[Start INPUT]
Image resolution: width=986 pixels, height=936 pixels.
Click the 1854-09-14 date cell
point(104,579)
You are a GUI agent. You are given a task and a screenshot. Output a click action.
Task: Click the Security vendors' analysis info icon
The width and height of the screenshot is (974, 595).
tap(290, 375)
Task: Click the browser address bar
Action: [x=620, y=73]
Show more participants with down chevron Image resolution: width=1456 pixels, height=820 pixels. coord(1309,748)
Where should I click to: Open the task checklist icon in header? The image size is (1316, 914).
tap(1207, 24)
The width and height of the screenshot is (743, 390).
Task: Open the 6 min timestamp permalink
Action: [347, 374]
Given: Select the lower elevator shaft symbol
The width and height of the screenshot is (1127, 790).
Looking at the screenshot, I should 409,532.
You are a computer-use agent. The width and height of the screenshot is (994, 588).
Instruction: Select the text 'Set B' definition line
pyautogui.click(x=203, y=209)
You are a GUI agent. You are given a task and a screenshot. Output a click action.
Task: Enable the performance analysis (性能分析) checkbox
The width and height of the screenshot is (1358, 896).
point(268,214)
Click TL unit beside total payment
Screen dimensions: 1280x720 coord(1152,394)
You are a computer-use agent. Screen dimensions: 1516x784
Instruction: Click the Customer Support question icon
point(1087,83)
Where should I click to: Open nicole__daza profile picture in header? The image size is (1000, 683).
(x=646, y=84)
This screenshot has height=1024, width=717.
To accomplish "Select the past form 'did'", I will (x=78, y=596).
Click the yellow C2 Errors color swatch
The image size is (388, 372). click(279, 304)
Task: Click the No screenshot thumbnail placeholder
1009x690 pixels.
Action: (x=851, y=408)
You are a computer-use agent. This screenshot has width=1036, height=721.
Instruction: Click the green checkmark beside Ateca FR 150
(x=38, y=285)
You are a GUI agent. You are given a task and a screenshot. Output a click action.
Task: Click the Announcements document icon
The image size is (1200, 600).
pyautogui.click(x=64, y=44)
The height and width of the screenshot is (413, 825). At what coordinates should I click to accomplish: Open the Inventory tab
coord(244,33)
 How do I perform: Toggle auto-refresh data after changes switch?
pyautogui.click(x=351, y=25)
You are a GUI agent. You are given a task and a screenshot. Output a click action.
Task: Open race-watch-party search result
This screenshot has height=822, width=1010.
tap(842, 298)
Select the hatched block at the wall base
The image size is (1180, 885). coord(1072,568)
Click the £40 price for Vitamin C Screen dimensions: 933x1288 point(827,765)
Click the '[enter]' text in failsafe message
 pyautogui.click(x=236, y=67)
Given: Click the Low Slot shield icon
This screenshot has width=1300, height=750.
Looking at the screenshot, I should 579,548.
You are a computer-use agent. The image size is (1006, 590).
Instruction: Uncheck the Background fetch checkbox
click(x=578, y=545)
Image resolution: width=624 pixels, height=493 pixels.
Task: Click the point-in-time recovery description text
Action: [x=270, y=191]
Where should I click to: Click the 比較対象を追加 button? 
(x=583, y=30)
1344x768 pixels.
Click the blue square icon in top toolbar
[End INPUT]
Present every line of the listing above as a Markdown table with the columns "Row" and "Entry," numbering the rows in order and omitting blank lines.

| Row | Entry |
|---|---|
| 1 | Image resolution: width=986 pixels, height=936 pixels. |
| 2 | Click the 1854-09-14 date cell |
| 3 | point(104,579) |
| 4 | You are a GUI agent. You are given a task and a screenshot. Output a click action. |
| 5 | Task: Click the Security vendors' analysis info icon |
| 6 | The width and height of the screenshot is (974, 595). |
| 7 | tap(290, 375) |
| 8 | Task: Click the browser address bar |
| 9 | Action: [x=620, y=73] |
| 10 | Show more participants with down chevron Image resolution: width=1456 pixels, height=820 pixels. coord(1309,748) |
| 11 | Where should I click to: Open the task checklist icon in header? The image size is (1316, 914). |
| 12 | tap(1207, 24) |
| 13 | The width and height of the screenshot is (743, 390). |
| 14 | Task: Open the 6 min timestamp permalink |
| 15 | Action: [347, 374] |
| 16 | Given: Select the lower elevator shaft symbol |
| 17 | The width and height of the screenshot is (1127, 790). |
| 18 | Looking at the screenshot, I should 409,532. |
| 19 | You are a computer-use agent. The width and height of the screenshot is (994, 588). |
| 20 | Instruction: Select the text 'Set B' definition line |
| 21 | pyautogui.click(x=203, y=209) |
| 22 | You are a GUI agent. You are given a task and a screenshot. Output a click action. |
| 23 | Task: Enable the performance analysis (性能分析) checkbox |
| 24 | The width and height of the screenshot is (1358, 896). |
| 25 | point(268,214) |
| 26 | Click TL unit beside total payment |
| 27 | Screen dimensions: 1280x720 coord(1152,394) |
| 28 | You are a computer-use agent. Screen dimensions: 1516x784 |
| 29 | Instruction: Click the Customer Support question icon |
| 30 | point(1087,83) |
| 31 | Where should I click to: Open nicole__daza profile picture in header? The image size is (1000, 683). |
| 32 | (x=646, y=84) |
| 33 | This screenshot has height=1024, width=717. |
| 34 | To accomplish "Select the past form 'did'", I will (x=78, y=596). |
| 35 | Click the yellow C2 Errors color swatch |
| 36 | The image size is (388, 372). click(279, 304) |
| 37 | Task: Click the No screenshot thumbnail placeholder |
| 38 | 1009x690 pixels. |
| 39 | Action: (x=851, y=408) |
| 40 | You are a computer-use agent. This screenshot has width=1036, height=721. |
| 41 | Instruction: Click the green checkmark beside Ateca FR 150 |
| 42 | (x=38, y=285) |
| 43 | You are a GUI agent. You are given a task and a screenshot. Output a click action. |
| 44 | Task: Click the Announcements document icon |
| 45 | The image size is (1200, 600). |
| 46 | pyautogui.click(x=64, y=44) |
| 47 | The height and width of the screenshot is (413, 825). At what coordinates should I click to accomplish: Open the Inventory tab |
| 48 | coord(244,33) |
| 49 |  How do I perform: Toggle auto-refresh data after changes switch? |
| 50 | pyautogui.click(x=351, y=25) |
| 51 | You are a GUI agent. You are given a task and a screenshot. Output a click action. |
| 52 | Task: Open race-watch-party search result |
| 53 | This screenshot has height=822, width=1010. |
| 54 | tap(842, 298) |
| 55 | Select the hatched block at the wall base |
| 56 | The image size is (1180, 885). coord(1072,568) |
| 57 | Click the £40 price for Vitamin C Screen dimensions: 933x1288 point(827,765) |
| 58 | Click the '[enter]' text in failsafe message |
| 59 |  pyautogui.click(x=236, y=67) |
| 60 | Given: Click the Low Slot shield icon |
| 61 | This screenshot has width=1300, height=750. |
| 62 | Looking at the screenshot, I should 579,548. |
| 63 | You are a computer-use agent. The image size is (1006, 590). |
| 64 | Instruction: Uncheck the Background fetch checkbox |
| 65 | click(x=578, y=545) |
| 66 | Image resolution: width=624 pixels, height=493 pixels. |
| 67 | Task: Click the point-in-time recovery description text |
| 68 | Action: [x=270, y=191] |
| 69 | Where should I click to: Click the 比較対象を追加 button?  |
| 70 | (x=583, y=30) |
| 71 | 1344x768 pixels. |
| 72 | Click the blue square icon in top toolbar |